__What the task requires__.
All the entries below should be reproduced exactly.

__Material for this task__.
-------------------------

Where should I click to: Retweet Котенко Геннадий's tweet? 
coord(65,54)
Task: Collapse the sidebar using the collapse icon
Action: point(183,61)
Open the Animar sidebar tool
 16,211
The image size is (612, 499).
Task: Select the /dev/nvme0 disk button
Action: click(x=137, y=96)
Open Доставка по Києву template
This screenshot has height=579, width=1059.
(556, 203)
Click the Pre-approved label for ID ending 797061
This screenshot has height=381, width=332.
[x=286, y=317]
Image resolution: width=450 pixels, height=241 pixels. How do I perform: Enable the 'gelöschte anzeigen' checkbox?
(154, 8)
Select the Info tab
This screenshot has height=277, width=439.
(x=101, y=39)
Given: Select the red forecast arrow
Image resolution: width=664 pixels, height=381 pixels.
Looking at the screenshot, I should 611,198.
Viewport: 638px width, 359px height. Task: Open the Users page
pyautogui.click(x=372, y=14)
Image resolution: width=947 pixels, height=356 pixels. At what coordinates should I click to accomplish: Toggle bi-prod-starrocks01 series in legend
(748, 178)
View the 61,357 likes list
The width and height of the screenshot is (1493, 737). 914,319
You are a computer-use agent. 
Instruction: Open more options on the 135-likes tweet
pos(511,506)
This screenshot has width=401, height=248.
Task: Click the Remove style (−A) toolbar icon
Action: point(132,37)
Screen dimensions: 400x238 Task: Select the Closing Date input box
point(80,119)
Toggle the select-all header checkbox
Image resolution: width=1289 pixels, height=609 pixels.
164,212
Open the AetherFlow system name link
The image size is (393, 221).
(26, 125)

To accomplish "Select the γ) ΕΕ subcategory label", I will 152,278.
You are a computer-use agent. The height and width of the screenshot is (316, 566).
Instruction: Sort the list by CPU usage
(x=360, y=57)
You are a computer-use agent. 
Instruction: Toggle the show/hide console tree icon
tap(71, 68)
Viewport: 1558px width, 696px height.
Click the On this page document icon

-------------------------

__Written response__.
Where should I click to: Retweet Котенко Геннадий's tweet? 
coord(65,54)
Task: Collapse the sidebar using the collapse icon
Action: point(183,61)
Open the Animar sidebar tool
 16,211
The image size is (612, 499).
Task: Select the /dev/nvme0 disk button
Action: click(x=137, y=96)
Open Доставка по Києву template
This screenshot has height=579, width=1059.
(556, 203)
Click the Pre-approved label for ID ending 797061
This screenshot has height=381, width=332.
[x=286, y=317]
Image resolution: width=450 pixels, height=241 pixels. How do I perform: Enable the 'gelöschte anzeigen' checkbox?
(154, 8)
Select the Info tab
This screenshot has height=277, width=439.
(x=101, y=39)
Given: Select the red forecast arrow
Image resolution: width=664 pixels, height=381 pixels.
Looking at the screenshot, I should 611,198.
Viewport: 638px width, 359px height. Task: Open the Users page
pyautogui.click(x=372, y=14)
Image resolution: width=947 pixels, height=356 pixels. At what coordinates should I click to accomplish: Toggle bi-prod-starrocks01 series in legend
(748, 178)
View the 61,357 likes list
The width and height of the screenshot is (1493, 737). 914,319
You are a computer-use agent. 
Instruction: Open more options on the 135-likes tweet
pos(511,506)
This screenshot has width=401, height=248.
Task: Click the Remove style (−A) toolbar icon
Action: point(132,37)
Screen dimensions: 400x238 Task: Select the Closing Date input box
point(80,119)
Toggle the select-all header checkbox
Image resolution: width=1289 pixels, height=609 pixels.
164,212
Open the AetherFlow system name link
The image size is (393, 221).
(26, 125)

To accomplish "Select the γ) ΕΕ subcategory label", I will 152,278.
You are a computer-use agent. The height and width of the screenshot is (316, 566).
Instruction: Sort the list by CPU usage
(x=360, y=57)
You are a computer-use agent. 
Instruction: Toggle the show/hide console tree icon
tap(71, 68)
Viewport: 1558px width, 696px height.
Click the On this page document icon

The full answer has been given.